» Given request
Turn the material below into a numbered list with one line per item, leaving out any blank lines.
>> START
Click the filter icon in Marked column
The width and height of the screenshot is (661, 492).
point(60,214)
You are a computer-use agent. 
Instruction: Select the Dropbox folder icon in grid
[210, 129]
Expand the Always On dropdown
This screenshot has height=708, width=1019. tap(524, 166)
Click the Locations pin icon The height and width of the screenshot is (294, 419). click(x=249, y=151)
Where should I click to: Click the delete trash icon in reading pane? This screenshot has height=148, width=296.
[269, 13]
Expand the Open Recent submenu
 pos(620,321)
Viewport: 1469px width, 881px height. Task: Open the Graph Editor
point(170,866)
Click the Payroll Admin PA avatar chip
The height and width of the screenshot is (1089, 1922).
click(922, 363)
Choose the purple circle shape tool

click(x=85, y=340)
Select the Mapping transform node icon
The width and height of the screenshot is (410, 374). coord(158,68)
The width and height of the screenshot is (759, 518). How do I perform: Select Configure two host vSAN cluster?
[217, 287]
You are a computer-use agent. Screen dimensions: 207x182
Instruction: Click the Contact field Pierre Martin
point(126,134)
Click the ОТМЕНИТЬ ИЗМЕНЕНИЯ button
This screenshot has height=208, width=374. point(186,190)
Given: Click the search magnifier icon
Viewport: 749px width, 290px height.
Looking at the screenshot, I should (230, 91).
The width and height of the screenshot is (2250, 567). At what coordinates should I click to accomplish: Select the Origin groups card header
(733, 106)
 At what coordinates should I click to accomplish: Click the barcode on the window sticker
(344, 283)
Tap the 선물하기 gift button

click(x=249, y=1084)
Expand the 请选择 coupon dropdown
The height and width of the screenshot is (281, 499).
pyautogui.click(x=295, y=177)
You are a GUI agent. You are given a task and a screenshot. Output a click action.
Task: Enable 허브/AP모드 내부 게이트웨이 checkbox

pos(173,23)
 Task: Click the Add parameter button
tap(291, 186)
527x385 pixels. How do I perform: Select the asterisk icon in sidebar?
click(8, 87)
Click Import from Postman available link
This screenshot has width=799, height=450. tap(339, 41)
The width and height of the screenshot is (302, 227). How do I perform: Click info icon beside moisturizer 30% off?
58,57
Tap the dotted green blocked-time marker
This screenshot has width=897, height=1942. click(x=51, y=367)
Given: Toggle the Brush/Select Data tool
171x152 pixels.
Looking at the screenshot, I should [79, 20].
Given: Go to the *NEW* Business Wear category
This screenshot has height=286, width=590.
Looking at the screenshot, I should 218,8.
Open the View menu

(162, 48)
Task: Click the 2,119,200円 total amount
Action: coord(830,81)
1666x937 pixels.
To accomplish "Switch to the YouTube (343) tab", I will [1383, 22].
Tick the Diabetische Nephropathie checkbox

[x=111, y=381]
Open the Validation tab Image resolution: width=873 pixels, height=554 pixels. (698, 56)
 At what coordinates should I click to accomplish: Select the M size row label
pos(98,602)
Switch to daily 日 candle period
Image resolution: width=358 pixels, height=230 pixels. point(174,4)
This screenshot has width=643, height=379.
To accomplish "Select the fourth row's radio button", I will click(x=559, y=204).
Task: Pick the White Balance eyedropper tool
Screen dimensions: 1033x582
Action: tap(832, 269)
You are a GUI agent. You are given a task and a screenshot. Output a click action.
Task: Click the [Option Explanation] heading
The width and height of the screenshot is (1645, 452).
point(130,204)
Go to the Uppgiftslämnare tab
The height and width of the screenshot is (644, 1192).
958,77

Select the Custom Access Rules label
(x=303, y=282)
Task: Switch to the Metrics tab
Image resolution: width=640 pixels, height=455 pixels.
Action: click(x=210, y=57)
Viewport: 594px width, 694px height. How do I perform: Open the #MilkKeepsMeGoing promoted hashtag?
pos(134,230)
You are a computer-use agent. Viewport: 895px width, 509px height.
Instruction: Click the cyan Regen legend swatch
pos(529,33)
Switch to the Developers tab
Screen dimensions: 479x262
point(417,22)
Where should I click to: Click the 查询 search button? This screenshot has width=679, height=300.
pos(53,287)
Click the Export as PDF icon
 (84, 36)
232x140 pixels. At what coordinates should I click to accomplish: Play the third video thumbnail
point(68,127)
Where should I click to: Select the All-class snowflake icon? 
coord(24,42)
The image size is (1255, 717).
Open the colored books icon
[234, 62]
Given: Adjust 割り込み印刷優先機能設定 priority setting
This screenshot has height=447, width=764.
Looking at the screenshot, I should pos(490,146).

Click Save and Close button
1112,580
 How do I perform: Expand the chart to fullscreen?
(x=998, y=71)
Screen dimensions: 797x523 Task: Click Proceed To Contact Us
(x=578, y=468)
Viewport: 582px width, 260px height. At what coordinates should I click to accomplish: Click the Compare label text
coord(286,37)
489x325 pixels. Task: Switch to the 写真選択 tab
>> END
» Response for this exercise
1. Click the filter icon in Marked column
2. The width and height of the screenshot is (661, 492).
3. point(60,214)
4. You are a computer-use agent. 
5. Instruction: Select the Dropbox folder icon in grid
6. [210, 129]
7. Expand the Always On dropdown
8. This screenshot has height=708, width=1019. tap(524, 166)
9. Click the Locations pin icon The height and width of the screenshot is (294, 419). click(x=249, y=151)
10. Where should I click to: Click the delete trash icon in reading pane? This screenshot has height=148, width=296.
11. [269, 13]
12. Expand the Open Recent submenu
13.  pos(620,321)
14. Viewport: 1469px width, 881px height. Task: Open the Graph Editor
15. point(170,866)
16. Click the Payroll Admin PA avatar chip
17. The height and width of the screenshot is (1089, 1922).
18. click(922, 363)
19. Choose the purple circle shape tool
20. click(x=85, y=340)
21. Select the Mapping transform node icon
22. The width and height of the screenshot is (410, 374). coord(158,68)
23. The width and height of the screenshot is (759, 518). How do I perform: Select Configure two host vSAN cluster?
24. [217, 287]
25. You are a computer-use agent. Screen dimensions: 207x182
26. Instruction: Click the Contact field Pierre Martin
27. point(126,134)
28. Click the ОТМЕНИТЬ ИЗМЕНЕНИЯ button
29. This screenshot has height=208, width=374. point(186,190)
30. Given: Click the search magnifier icon
31. Viewport: 749px width, 290px height.
32. Looking at the screenshot, I should (230, 91).
33. The width and height of the screenshot is (2250, 567). At what coordinates should I click to accomplish: Select the Origin groups card header
34. (733, 106)
35.  At what coordinates should I click to accomplish: Click the barcode on the window sticker
36. (344, 283)
37. Tap the 선물하기 gift button
38. click(x=249, y=1084)
39. Expand the 请选择 coupon dropdown
40. The height and width of the screenshot is (281, 499).
41. pyautogui.click(x=295, y=177)
42. You are a GUI agent. You are given a task and a screenshot. Output a click action.
43. Task: Enable 허브/AP모드 내부 게이트웨이 checkbox
44. pos(173,23)
45.  Task: Click the Add parameter button
46. tap(291, 186)
47. 527x385 pixels. How do I perform: Select the asterisk icon in sidebar?
48. click(8, 87)
49. Click Import from Postman available link
50. This screenshot has width=799, height=450. tap(339, 41)
51. The width and height of the screenshot is (302, 227). How do I perform: Click info icon beside moisturizer 30% off?
52. 58,57
53. Tap the dotted green blocked-time marker
54. This screenshot has width=897, height=1942. click(x=51, y=367)
55. Given: Toggle the Brush/Select Data tool
56. 171x152 pixels.
57. Looking at the screenshot, I should [79, 20].
58. Given: Go to the *NEW* Business Wear category
59. This screenshot has height=286, width=590.
60. Looking at the screenshot, I should 218,8.
61. Open the View menu
62. (162, 48)
63. Task: Click the 2,119,200円 total amount
64. Action: coord(830,81)
65. 1666x937 pixels.
66. To accomplish "Switch to the YouTube (343) tab", I will [1383, 22].
67. Tick the Diabetische Nephropathie checkbox
68. [x=111, y=381]
69. Open the Validation tab Image resolution: width=873 pixels, height=554 pixels. (698, 56)
70.  At what coordinates should I click to accomplish: Select the M size row label
71. pos(98,602)
72. Switch to daily 日 candle period
73. Image resolution: width=358 pixels, height=230 pixels. point(174,4)
74. This screenshot has width=643, height=379.
75. To accomplish "Select the fourth row's radio button", I will click(x=559, y=204).
76. Task: Pick the White Balance eyedropper tool
77. Screen dimensions: 1033x582
78. Action: tap(832, 269)
79. You are a GUI agent. You are given a task and a screenshot. Output a click action.
80. Task: Click the [Option Explanation] heading
81. The width and height of the screenshot is (1645, 452).
82. point(130,204)
83. Go to the Uppgiftslämnare tab
84. The height and width of the screenshot is (644, 1192).
85. 958,77
86. Select the Custom Access Rules label
87. (x=303, y=282)
88. Task: Switch to the Metrics tab
89. Image resolution: width=640 pixels, height=455 pixels.
90. Action: click(x=210, y=57)
91. Viewport: 594px width, 694px height. How do I perform: Open the #MilkKeepsMeGoing promoted hashtag?
92. pos(134,230)
93. You are a computer-use agent. Viewport: 895px width, 509px height.
94. Instruction: Click the cyan Regen legend swatch
95. pos(529,33)
96. Switch to the Developers tab
97. Screen dimensions: 479x262
98. point(417,22)
99. Where should I click to: Click the 查询 search button? This screenshot has width=679, height=300.
100. pos(53,287)
101. Click the Export as PDF icon
102.  (84, 36)
103. 232x140 pixels. At what coordinates should I click to accomplish: Play the third video thumbnail
104. point(68,127)
105. Where should I click to: Select the All-class snowflake icon? 
106. coord(24,42)
107. The image size is (1255, 717).
108. Open the colored books icon
109. [234, 62]
110. Given: Adjust 割り込み印刷優先機能設定 priority setting
111. This screenshot has height=447, width=764.
112. Looking at the screenshot, I should pos(490,146).
113. Click Save and Close button
114. 1112,580
115.  How do I perform: Expand the chart to fullscreen?
116. (x=998, y=71)
117. Screen dimensions: 797x523 Task: Click Proceed To Contact Us
118. (x=578, y=468)
119. Viewport: 582px width, 260px height. At what coordinates should I click to accomplish: Click the Compare label text
120. coord(286,37)
121. 489x325 pixels. Task: Switch to the 写真選択 tab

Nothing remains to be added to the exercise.